▶ Objective: Reproduce the listing beginning at the line that has "Viewport: 1206px width, 792px height." and ending after the line that has "(x=503, y=105)", substituting "Window" for "Viewport" and changing nothing else.

▶ Stored records:
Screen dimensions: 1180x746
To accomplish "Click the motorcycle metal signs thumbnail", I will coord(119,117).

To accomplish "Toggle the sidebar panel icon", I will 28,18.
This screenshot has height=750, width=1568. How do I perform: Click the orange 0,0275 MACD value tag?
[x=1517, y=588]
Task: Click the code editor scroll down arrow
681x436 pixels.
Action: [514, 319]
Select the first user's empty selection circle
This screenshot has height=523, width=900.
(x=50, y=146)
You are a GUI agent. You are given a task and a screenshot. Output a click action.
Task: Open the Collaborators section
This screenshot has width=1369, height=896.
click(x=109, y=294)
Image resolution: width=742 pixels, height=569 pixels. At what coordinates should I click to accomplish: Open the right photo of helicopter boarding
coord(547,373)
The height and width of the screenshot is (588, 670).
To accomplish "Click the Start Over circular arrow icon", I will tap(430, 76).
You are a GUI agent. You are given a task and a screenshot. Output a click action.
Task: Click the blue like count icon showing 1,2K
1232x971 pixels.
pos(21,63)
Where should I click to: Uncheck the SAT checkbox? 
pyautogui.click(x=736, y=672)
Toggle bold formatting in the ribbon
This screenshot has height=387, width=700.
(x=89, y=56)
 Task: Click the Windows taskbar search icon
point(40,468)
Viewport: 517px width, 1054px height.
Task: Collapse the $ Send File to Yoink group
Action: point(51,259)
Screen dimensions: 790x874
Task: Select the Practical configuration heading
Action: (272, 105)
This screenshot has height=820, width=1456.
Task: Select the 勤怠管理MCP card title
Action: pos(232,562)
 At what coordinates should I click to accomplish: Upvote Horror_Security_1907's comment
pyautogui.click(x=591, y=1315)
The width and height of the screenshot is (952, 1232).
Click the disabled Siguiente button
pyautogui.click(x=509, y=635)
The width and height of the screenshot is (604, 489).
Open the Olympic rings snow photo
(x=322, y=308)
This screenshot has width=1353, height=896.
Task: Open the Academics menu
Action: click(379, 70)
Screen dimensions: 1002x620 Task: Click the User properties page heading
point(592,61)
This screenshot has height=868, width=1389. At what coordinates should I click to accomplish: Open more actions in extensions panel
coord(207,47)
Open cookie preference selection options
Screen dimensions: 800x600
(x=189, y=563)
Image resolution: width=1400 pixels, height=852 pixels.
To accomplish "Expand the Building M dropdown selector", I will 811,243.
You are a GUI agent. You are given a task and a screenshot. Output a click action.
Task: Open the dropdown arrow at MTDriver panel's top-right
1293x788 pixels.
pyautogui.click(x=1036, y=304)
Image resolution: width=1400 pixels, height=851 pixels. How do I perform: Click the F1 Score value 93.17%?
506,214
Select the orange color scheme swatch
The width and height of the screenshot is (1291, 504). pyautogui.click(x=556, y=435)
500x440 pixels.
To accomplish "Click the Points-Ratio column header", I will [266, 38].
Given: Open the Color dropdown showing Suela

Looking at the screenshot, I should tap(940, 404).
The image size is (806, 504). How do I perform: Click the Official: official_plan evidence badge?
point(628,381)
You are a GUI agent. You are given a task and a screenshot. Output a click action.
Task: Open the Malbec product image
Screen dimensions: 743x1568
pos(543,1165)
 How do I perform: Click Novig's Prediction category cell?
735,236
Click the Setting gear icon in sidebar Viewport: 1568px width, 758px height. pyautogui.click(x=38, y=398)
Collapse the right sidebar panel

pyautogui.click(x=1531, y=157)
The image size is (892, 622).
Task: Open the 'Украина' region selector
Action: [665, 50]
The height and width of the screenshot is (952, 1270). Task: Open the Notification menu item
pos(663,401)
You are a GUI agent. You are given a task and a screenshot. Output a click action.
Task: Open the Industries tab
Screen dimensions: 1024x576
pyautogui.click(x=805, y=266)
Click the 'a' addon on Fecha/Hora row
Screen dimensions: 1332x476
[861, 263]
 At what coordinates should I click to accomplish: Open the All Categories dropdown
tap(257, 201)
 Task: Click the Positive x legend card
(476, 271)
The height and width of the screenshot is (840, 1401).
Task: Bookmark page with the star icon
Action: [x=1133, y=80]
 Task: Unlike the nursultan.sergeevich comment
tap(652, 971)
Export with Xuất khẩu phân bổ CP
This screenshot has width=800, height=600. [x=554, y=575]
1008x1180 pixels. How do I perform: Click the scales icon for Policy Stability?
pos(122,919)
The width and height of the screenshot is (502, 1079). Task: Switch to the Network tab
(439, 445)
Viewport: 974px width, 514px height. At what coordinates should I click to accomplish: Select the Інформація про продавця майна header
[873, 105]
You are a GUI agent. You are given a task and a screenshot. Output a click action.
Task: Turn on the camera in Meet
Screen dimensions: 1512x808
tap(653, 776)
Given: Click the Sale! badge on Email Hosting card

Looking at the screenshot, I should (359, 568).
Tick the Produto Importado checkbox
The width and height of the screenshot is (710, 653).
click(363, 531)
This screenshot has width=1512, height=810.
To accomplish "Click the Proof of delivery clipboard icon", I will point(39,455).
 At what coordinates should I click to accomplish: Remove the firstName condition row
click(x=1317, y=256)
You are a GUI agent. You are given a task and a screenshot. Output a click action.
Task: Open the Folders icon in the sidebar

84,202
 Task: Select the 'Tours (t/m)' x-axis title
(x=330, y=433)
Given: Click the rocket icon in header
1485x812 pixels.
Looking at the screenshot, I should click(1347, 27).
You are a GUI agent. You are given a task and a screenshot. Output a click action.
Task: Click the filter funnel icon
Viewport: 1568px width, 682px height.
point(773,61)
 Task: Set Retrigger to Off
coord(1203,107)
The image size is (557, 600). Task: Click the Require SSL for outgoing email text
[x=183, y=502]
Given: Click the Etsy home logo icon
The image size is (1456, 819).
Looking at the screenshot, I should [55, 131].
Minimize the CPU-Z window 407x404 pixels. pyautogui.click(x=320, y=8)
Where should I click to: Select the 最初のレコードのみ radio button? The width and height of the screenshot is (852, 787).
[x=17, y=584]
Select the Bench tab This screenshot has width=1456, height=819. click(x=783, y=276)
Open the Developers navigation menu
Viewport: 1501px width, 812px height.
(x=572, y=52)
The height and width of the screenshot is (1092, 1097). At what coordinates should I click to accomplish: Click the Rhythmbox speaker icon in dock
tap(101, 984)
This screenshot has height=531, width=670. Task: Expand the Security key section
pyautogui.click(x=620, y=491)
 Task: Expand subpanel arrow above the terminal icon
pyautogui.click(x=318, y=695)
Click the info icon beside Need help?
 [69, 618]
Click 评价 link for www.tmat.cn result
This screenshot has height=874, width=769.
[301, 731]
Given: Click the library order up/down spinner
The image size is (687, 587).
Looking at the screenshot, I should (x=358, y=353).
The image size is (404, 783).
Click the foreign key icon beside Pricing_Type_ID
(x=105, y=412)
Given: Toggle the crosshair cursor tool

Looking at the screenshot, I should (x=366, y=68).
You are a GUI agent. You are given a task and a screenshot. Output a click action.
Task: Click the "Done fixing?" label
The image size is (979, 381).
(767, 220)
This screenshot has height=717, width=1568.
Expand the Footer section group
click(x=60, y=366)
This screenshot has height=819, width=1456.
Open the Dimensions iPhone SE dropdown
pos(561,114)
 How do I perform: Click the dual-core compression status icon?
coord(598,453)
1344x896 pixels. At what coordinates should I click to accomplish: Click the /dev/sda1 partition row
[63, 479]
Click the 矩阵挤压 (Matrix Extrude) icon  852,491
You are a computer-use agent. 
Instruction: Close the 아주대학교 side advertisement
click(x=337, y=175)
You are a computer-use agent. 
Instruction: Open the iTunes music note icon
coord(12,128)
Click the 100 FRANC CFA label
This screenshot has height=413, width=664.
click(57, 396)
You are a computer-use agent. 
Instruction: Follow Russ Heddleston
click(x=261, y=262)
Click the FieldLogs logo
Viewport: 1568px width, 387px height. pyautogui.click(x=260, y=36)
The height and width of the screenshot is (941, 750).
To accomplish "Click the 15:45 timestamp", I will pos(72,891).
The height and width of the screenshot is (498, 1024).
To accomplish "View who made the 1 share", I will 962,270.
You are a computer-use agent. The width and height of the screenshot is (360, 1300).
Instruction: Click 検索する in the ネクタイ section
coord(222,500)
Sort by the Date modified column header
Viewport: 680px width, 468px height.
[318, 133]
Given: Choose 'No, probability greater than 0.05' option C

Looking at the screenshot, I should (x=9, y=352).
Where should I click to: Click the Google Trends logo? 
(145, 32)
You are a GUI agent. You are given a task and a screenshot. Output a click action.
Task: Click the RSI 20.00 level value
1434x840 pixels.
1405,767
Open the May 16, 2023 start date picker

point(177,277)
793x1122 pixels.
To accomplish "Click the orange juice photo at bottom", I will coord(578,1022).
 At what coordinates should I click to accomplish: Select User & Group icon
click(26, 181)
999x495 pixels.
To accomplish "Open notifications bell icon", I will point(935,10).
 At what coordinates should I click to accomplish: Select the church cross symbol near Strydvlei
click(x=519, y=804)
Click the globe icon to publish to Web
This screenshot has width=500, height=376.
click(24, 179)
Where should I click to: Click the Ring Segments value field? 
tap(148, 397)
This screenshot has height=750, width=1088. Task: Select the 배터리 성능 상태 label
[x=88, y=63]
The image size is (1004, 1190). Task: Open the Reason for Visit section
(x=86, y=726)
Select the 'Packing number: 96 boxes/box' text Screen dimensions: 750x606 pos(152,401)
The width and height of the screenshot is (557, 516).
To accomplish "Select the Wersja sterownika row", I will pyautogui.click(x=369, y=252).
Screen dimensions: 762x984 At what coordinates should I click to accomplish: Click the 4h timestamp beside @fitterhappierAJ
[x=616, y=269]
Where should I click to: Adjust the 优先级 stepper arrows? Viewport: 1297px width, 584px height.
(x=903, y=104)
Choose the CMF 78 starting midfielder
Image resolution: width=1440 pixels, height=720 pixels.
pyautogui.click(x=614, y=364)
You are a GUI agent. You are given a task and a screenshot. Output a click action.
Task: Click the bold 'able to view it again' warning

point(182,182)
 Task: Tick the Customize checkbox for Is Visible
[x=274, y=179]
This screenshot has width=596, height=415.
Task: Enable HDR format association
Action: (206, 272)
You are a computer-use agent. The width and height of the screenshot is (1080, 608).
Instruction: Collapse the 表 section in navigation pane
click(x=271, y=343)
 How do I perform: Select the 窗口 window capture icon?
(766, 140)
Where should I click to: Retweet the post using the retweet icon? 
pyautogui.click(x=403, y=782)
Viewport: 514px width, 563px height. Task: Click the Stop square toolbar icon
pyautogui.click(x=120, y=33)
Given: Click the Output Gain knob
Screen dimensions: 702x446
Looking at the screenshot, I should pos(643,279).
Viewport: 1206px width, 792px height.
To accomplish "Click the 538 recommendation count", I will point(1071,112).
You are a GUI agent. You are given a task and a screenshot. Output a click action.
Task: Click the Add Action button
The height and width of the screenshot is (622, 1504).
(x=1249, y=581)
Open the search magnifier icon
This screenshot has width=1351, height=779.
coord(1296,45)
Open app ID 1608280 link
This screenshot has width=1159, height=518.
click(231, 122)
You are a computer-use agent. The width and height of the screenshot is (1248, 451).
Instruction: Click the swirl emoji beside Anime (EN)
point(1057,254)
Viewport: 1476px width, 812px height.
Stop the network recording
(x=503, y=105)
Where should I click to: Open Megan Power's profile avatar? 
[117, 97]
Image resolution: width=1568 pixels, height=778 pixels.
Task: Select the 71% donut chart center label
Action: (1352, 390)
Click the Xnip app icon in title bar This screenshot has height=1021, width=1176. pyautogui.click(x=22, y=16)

▶ Answer to this problem:
Window: 1206px width, 792px height.
To accomplish "Click the 538 recommendation count", I will point(1071,112).
You are a GUI agent. You are given a task and a screenshot. Output a click action.
Task: Click the Add Action button
The height and width of the screenshot is (622, 1504).
(x=1249, y=581)
Open the search magnifier icon
This screenshot has width=1351, height=779.
coord(1296,45)
Open app ID 1608280 link
This screenshot has width=1159, height=518.
click(231, 122)
You are a computer-use agent. The width and height of the screenshot is (1248, 451).
Instruction: Click the swirl emoji beside Anime (EN)
point(1057,254)
Window: 1476px width, 812px height.
Stop the network recording
(x=503, y=105)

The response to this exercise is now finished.